It was a sad countenance: Armani’s fashion show at the end of Milan Fashion Week. Models walked the runway in over the top festive gowns in an empty theatre. Just a day before the show, it became clear that the coronavirus had hit Italy hard. Very hard. Therefore, the fashion house decided to live stream the show instead of inviting guests. And now we all know that was only the start of a crisis that would hit the entire world. Armani created a misplaced festive collection in a time in which all get togethers have to be canceled. It’s a symbol for the current state of almost every industry, not only for the fashion industry. But how will it impact the latter? Let’s take a look.
Cover photo: © Pexels
Coronavirus and the fashion industry
Paris Fashion Week has been one of the world’s last festive events. Besides fashion shows, many other fairs are postponed, as the virus rapidly spreads. However, these events only show the top of the ice berg. The true tragedy lies in China, where it all begun. Many manufacturers are dependent on production from this huge country, from Prada to Zara. The big problem lies in the fact that factories are closed and no one knows when everything will be back on track. This implies that fashion brands sourcing their materials and products from China, will face a major delay in stock delivery.

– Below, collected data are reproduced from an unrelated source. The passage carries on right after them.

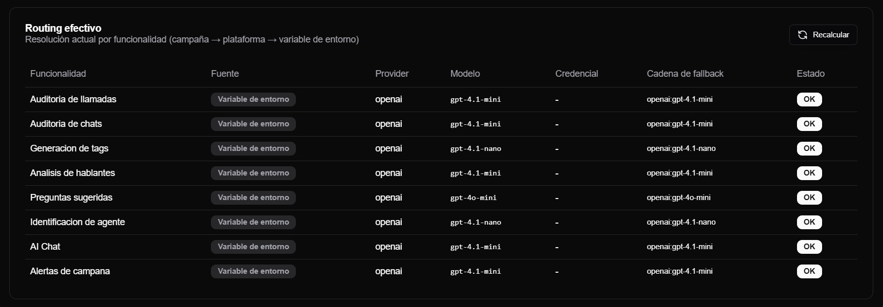Click the Identificacion de agente row label
This screenshot has width=883, height=307.
click(77, 222)

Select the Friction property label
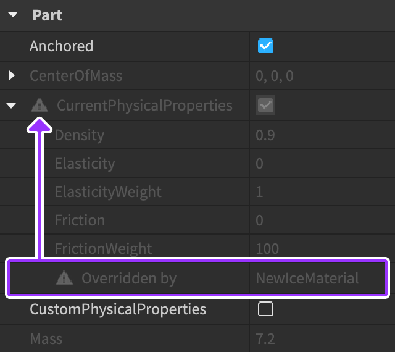tap(80, 220)
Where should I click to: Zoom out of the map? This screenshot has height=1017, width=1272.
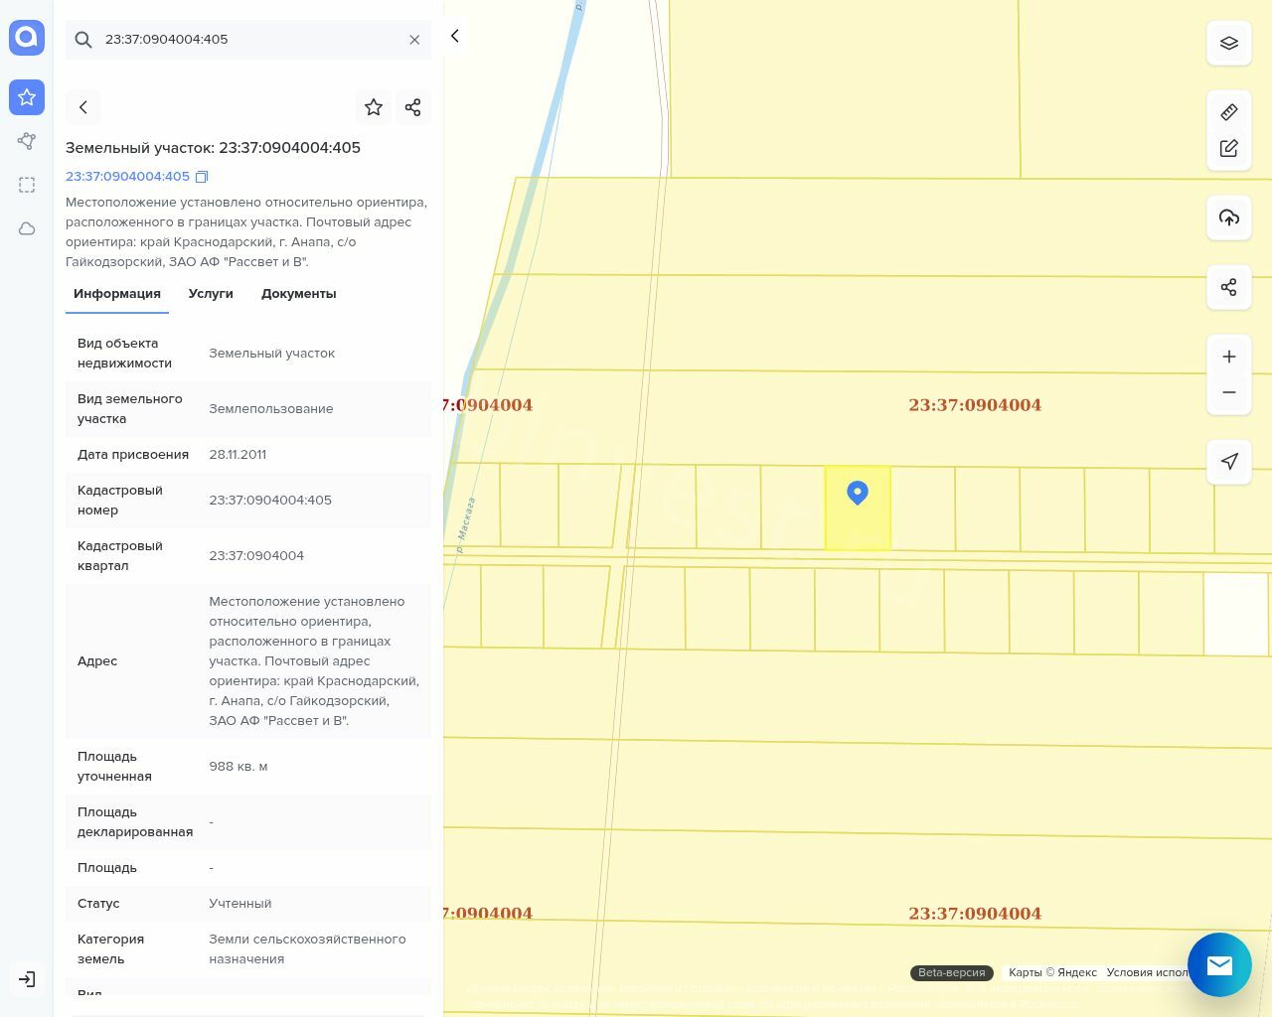tap(1228, 392)
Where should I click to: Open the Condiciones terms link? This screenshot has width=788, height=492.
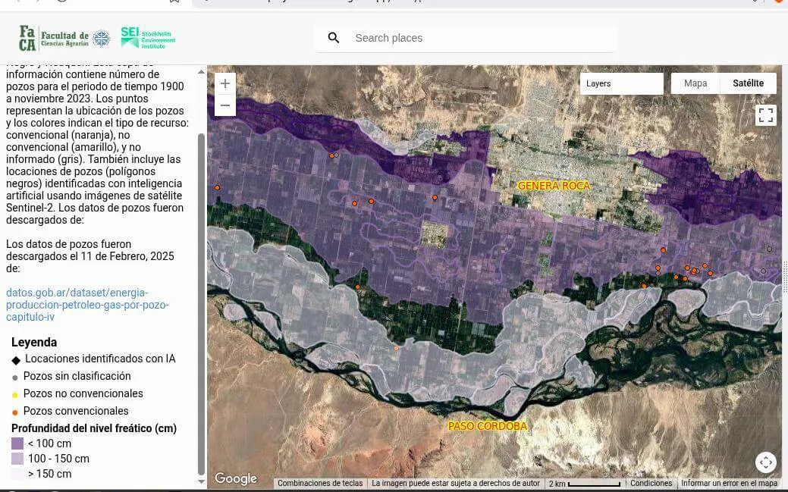pos(651,484)
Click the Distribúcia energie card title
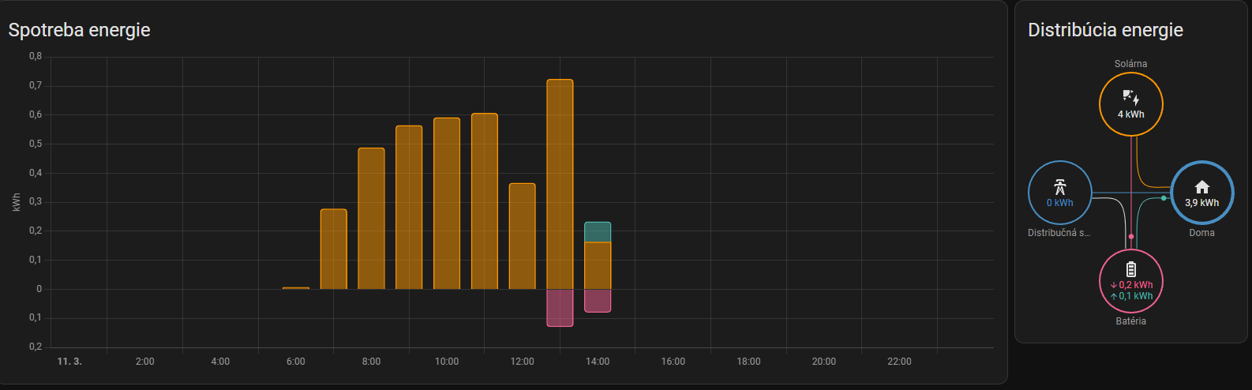The image size is (1252, 390). (x=1105, y=30)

Some fashion designers have already heard that their summer collections will be delayed for at least a month. However, this is just a guess. Since we don’t know how worse the COVID-19 crisis will become, there might even be a bigger delay than we can image right now. On top of this, China isn’t only the biggest source of production, the country has developed itself as the most important sales market for luxury goods as well.
Decrease in share value
Fashion conglomerates such as LVHM, Kering and Burberry Group faced a large decrease in their share values due to the corona crisis, as reported on WWD. Farfetch and Tapestry were among the hardest hit on Wall Street. Kering’s CEO Pinault said that it’s hard to determine the true cost for the fashion industry, since we live in uncertainty. No one knows exactly how the upcoming weeks will evolve.
Fear of spreading the virus has forced production facilities to close and made consumers too anxious to enter the streets to do their shopping. Furthermore, for the Chinese it’s almost impossible to receive a traveling visa at the moment. Some people, therefore, fear that this might be the biggest crisis since 2008’s financial meltdown.
Investment bank Jefferies estimated that the Chinese were held responsible for eighty percent of last year’s growth in luxury fashion goods in the US. Likewise, Chinese consumers accounted for forty percent of the spending on luxury goods in 2019, making this nation the fastest-growing luxury shopper group around the world. Right now, luxury spending has suddenly stopped or dropped by about eighty percent, according to Capri’s CEO.
On a positive note
On the other side tough, many fashion conglomerates have announced to donate large amounts to charity. It’s their way to do something back. Although it may look generous, their earnings have been hit hard and will be hit even harder. Therefore, the entire fashion industry will benefit from a quick recovery.
On another positive note: carbon emissions in certain areas of China dropped by 25 percent as soon as the coronavirus hit the country. Since the fashion industry is one of the biggest polluting industries in the world, it’s not that bad that many stores and production plants have temporarily shut down. Consumers rather head to their local supermarket to do some hoarding on necessary items instead of yet another Louis Vuitton bag. While many people suffer, the economy is sliding into a new crisis, there’s some light at the end of the tunnel. Let’s re-evaluate what we already have and cherish those items. Not only in times like these, but also when everything is fine. By doing so, we will create a more livable planet all together.